Olly Peers agrees insurance overhaul is long overdue but believes the consumer benefits aren’t assured, and other news
The Insurance Contracts Bill will repeal, replace and consolidate several Acts governing NZ’s insurance law. Olly Peers, partner at Buddle Findlay, believes care needs to be taken to ensure the Bill doesn’t make the insurance process more difficult for customers to navigate.
…the Bill proposes replacing the common law duty of disclosure with a new statutory duty. Consumers would be required to take reasonable care not to make a misrepresentation to the insurer. In effect, an applicant for insurance will need to answer any questions put by the insurer truthfully and accurately but will no longer need to determine for themselves what information may be material to the judgment of the insurer. No longer will there be an obligation to volunteer information not requested.
…One of the specific matters to be considered in determining whether the policyholder has taken reasonable care is the questions asked of the policyholder, namely were they clear and specific? If an insurer has asked vague questions, they will have less cause to complain about vague or general answers. In addition, an insurer will have a general obligation to communicate to the policyholder the importance of answering questions in a fair and accurate way.

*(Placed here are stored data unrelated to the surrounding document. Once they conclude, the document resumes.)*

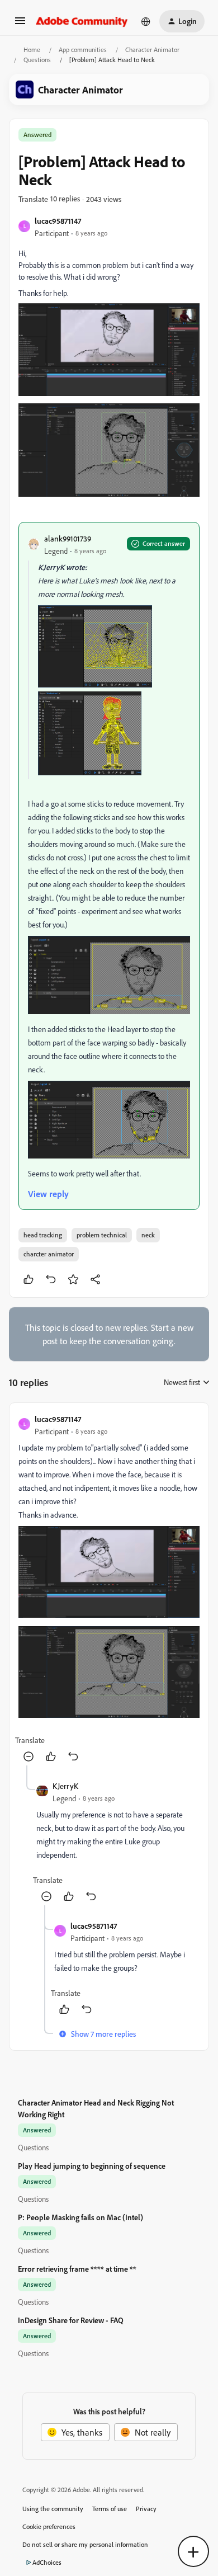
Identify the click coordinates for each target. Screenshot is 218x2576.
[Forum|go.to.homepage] (82, 21)
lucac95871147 (58, 220)
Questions (37, 59)
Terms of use (109, 2508)
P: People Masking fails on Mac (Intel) (80, 2217)
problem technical (102, 1235)
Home (31, 49)
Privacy (146, 2508)
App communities (83, 49)
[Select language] (146, 21)
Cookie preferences (48, 2526)
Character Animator (152, 49)
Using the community (52, 2508)
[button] (20, 24)
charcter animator (48, 1254)
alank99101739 (67, 538)
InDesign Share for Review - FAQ (71, 2320)
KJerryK (65, 1786)
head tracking (42, 1235)
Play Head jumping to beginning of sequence (91, 2165)
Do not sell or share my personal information (85, 2544)
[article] (109, 1588)
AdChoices (46, 2562)
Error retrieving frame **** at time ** (77, 2268)
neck (148, 1235)
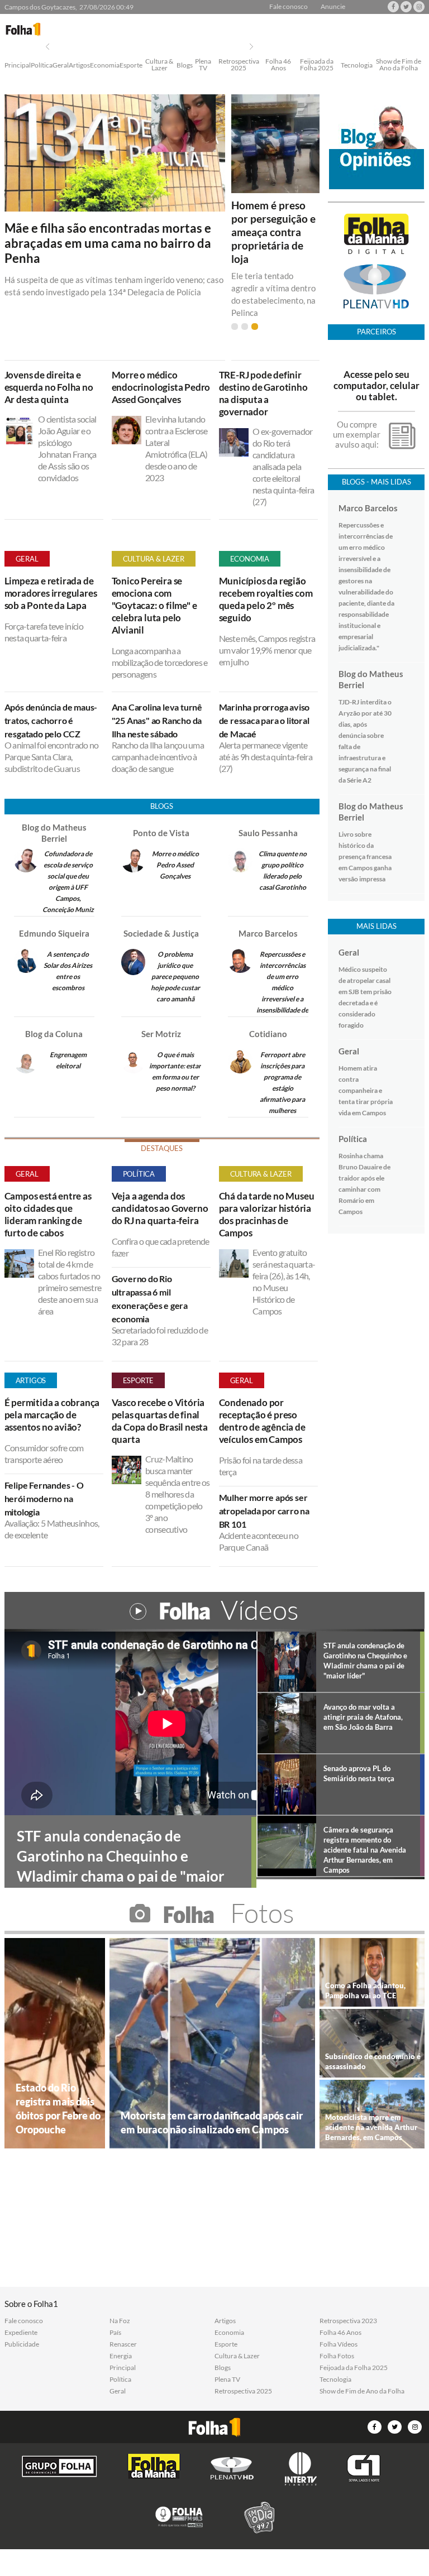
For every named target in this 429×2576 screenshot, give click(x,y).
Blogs (185, 65)
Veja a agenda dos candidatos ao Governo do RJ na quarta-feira (160, 1208)
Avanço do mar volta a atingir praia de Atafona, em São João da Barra (363, 1716)
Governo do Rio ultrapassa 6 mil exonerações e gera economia (150, 1298)
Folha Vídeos (339, 2344)
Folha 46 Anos (278, 65)
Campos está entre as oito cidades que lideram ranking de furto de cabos (48, 1214)
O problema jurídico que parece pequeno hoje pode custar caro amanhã (175, 976)
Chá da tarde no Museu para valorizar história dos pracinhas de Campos (266, 1214)
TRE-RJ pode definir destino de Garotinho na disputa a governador (263, 393)
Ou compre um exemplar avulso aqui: (356, 434)
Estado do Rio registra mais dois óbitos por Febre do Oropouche (58, 2108)
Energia (120, 2356)
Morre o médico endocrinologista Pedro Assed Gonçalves (161, 387)
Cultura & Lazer (159, 65)
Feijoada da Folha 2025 (316, 65)
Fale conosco (288, 6)
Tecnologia (357, 65)
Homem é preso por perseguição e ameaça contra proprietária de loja (273, 232)
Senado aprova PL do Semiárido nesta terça (358, 1773)
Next (251, 47)
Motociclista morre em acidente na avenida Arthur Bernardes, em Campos (371, 2127)
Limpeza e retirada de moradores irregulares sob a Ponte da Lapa (50, 593)
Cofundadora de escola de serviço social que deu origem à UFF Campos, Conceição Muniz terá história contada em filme (68, 893)
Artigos (79, 65)
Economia (105, 65)
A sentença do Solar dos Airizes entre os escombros (68, 971)
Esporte (131, 65)
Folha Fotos (337, 2356)
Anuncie (333, 6)
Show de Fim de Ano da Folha (398, 65)
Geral (61, 65)
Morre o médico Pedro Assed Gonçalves (175, 865)
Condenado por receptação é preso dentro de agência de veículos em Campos (262, 1421)
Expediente (20, 2332)
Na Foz (119, 2321)
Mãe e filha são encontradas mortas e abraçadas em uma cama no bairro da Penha (107, 243)
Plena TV (203, 65)
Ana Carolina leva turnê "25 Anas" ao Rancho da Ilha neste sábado (157, 720)
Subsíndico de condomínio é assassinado (373, 2061)
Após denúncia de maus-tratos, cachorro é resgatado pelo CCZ (51, 720)
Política (42, 65)
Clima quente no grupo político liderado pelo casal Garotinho (283, 870)
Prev (47, 47)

For the legislation enacted in the UK, industry participants were concerned that the new statutory standard might promote excessively detailed questions and application forms, as insurers try to mitigate their risks. While the UK market appears to have regulated itself against the excesses of this practice, it is always worth bearing in mind the wider commercial impacts of legislative and regulatory reform. The unexpected consequences of recent changes to bank lending rules are a timely example of how well-meaning reform can have adverse rebound consequences.